**Exercise tasks:**
A – Using the post on Brancion, answer the following, each on its own line:
(i) What three things make up the ancestral holding of Brancion?
(ii) To which century do many of the village's structures date?
(iii) Glen Park Canyon lies behind which church, and in what city?
B – List every proper place name that appears in the post on Brancion.
C – Carry on with the post on Brancion, starting after its final sentence.

=== Excerpted text ===

Monday, May 30, 2011

Stones and Frescoes Bring Revelation in Brancion



Imagine for a moment that you are transported back in time to the 13th century. You find yourself in the medieval fortress of Brancion, in southern Burgundy. The ancestral holding of Brancion consists of the castle, a village, and a church.

Today you can stand on this high hill and let your mind's eye transport you back to that bygone time. It isn't too difficult, because the landscape before you looks in many ways the same as it did centuries ago: the green farmland, the rolling hills. There is a timelessness here that recalls an illuminated page from a book of hours. The castle, village and church are now a museum, but a museum that lets you use your imagination to flesh out the details of life as it was in the middle ages.

Brancion has not been restored to the extent of other castles and medieval sites in the area. Rather than being a detriment, this actually helps in setting one’s mind free to picture it as it existed in medieval times.

I walked my way through the village in a meditative manner. Many of its structures date to the 15th century. Halfway to the chapel I began to look at a small rock resting on top of a stone fence covered with green moss. I used to think of buildings created centuries ago as set apart and special and that we in America are void of this type of ancient structures. We get excited over structures from the 1800s. I touched the rock and felt its energy. A revelation that all creation is holy came to mind. This rock, as well as the ones that make up the frescoes in the church have the same special energy as the stones in Glen Park Canyon behind St Aidan’s in San Francisco. Wow holiness in my backyard. I now have a new way to look at creation.

=== Recorded information ===

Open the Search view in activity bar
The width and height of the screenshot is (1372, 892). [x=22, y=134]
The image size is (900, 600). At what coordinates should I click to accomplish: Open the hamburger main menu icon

===

**Responses for each task:**
A –
(i) The castle, a village, and a church.
(ii) The 15th century.
(iii) St Aidan's, in San Francisco.

B – Brancion, Burgundy, America, Glen Park Canyon, St Aidan's, San Francisco

C –
I continued to walk and arrived at the church of St. Peter. The church is a perfect example of the Romanesque architecture that is found in many towns and villages in the area. Inside are frescoes that were painted in the XIVth century, when Brancion was a holding of the Dukes of Burgundy. The interior of the church is dark and hushed. A man playing the harp added a greater sense of the Sacred as I meditated on the beautiful frescoes.

One of the frescoes called me to be with it for a while. This was the image that came to mind:

Many pious people are trying to get into a large church. They are dressed as religious and laity with arms raised as they stand before the church whose doors are locked. With their raised hands they wonder why they cannot enter - They have always been the gatekeepers.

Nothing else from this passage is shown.